Les informations publiées ces derniers jours sur l'EPR, la nouvelle génération de centrales nucléaires, ou sur la disponibilité du parc nucléaire français, ont remis la question énergétique au centre de l'actualité. C'est une bonne chose, à condition que le débat se fasse sur de bonnes bases, sans outrance, ni démagogie. La France a fait le choix du nucléaire pour sa production électrique. Je le soutiens. Cela nous garantit une certaine indépendance énergétique et un coût de l'électricité moindre que chez beaucoup de nos voisins européens. Sur le plan écologique, ce choix permet de limiter les émissions de gaz à effet de serre, même si le traitement des déchets radioactifs reste un enjeu majeur. Le choix du nucléaire impose aussi des investissements importants et des efforts de recherche et d'innovation en permanence. Je reviendrai dans une prochaine chronique sur ces aspects. Mais je souhaite d'abord inscrire cette réflexion dans une politique d'ensemble, au niveau européen.

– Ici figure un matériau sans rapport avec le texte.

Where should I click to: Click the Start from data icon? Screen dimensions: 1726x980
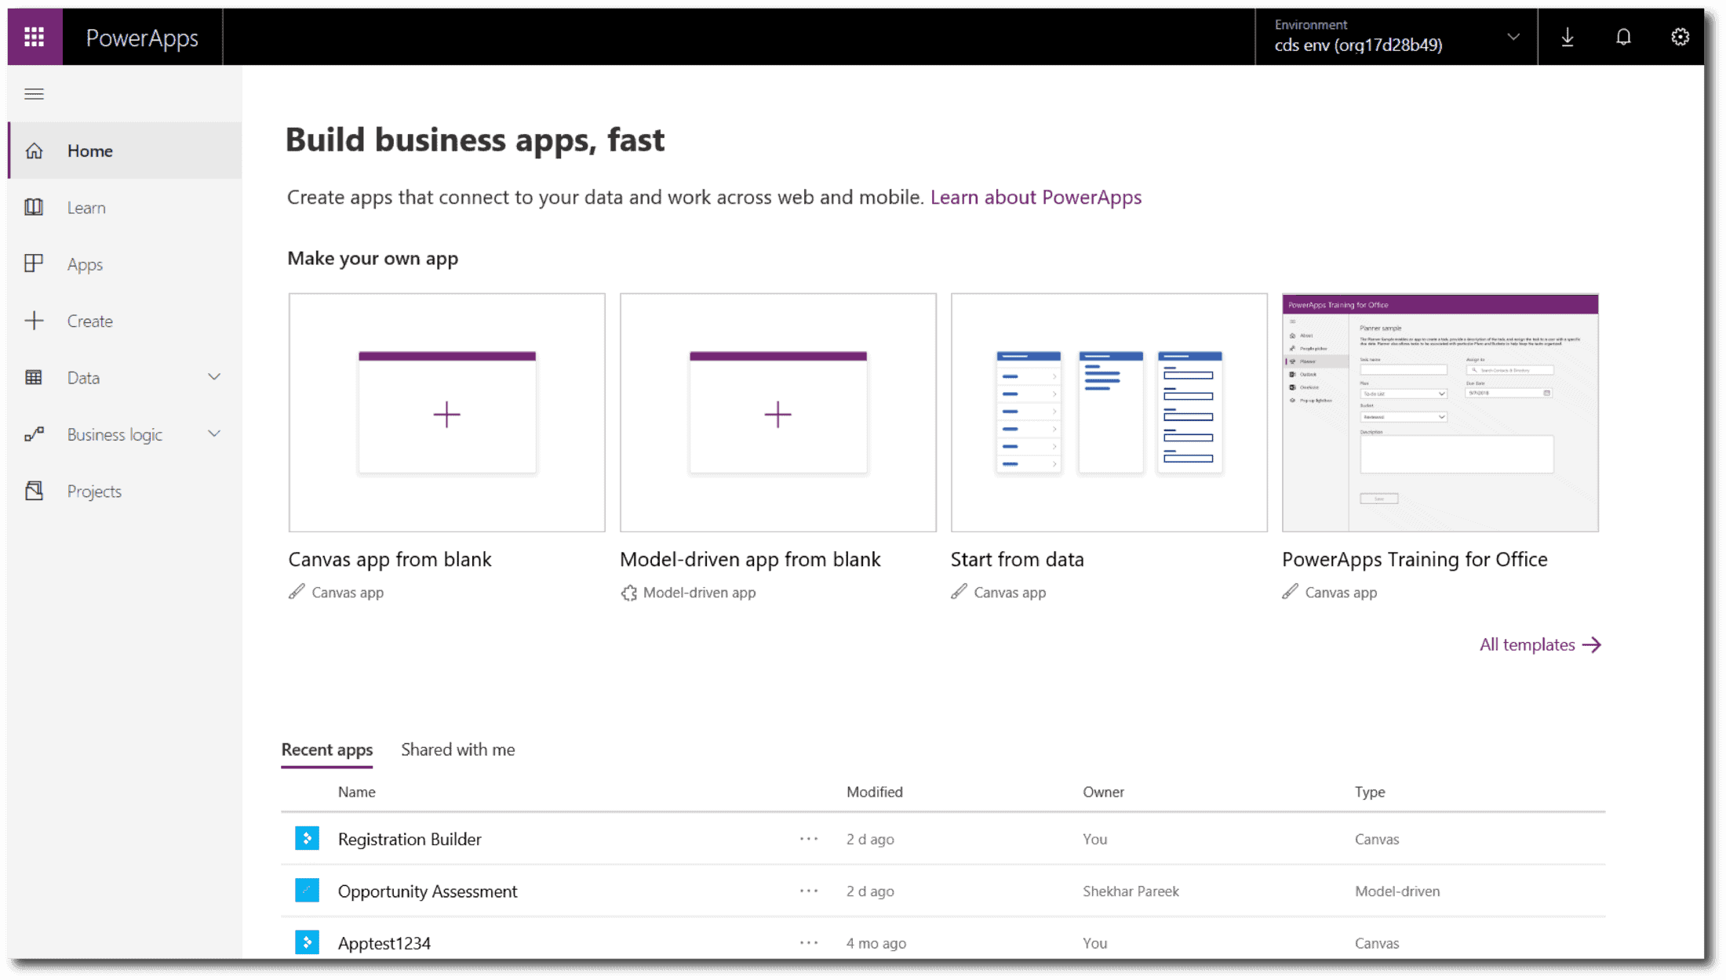point(1109,412)
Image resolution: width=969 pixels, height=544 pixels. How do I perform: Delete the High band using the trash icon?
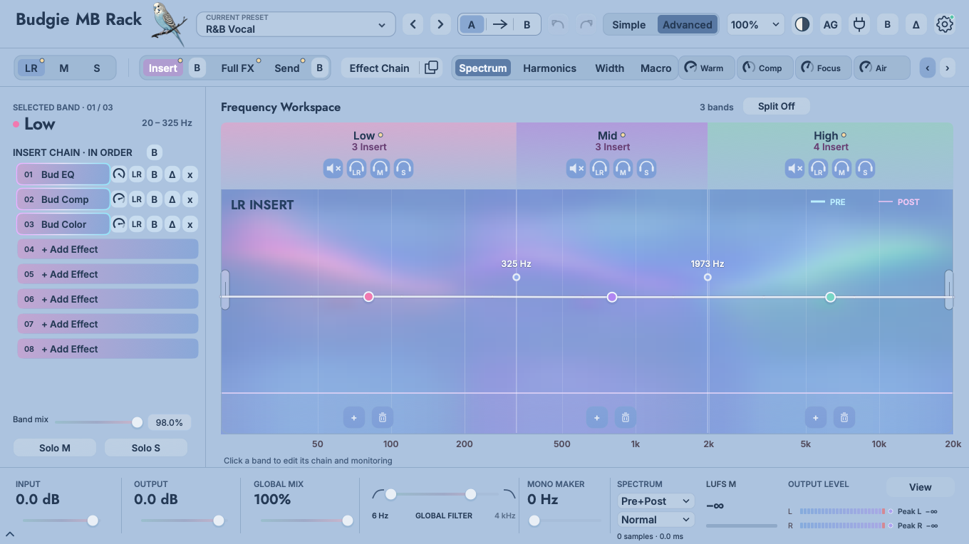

Au point de départ de la construction européenne se trouvait l'énergie: la Communauté européenne du Charbon et de l'Acier de 1951 ou l'Euratom de 1957. Depuis, malgré une dépendance énergétique croissante, deux krachs pétroliers, la catastrophe de Tchernobyl, l'énergie est demeurée la grande oubliée de la politique européenne. Sans doute parce que, comme tout sujet qui touche au noyau dur de leur souveraineté, les Etats membres n'ont pas voulu se départir de leurs compétences pour doter l'Union européenne d'une réelle politique commune de l'énergie.
Pourtant cette disette de politique énergétique nuit à l'Union européenne et aux Etats membres. C'est à la fois une cause et une conséquence de sa faiblesse sur la scène internationale. C'est aussi un frein à une limitation de ses émissions de CO².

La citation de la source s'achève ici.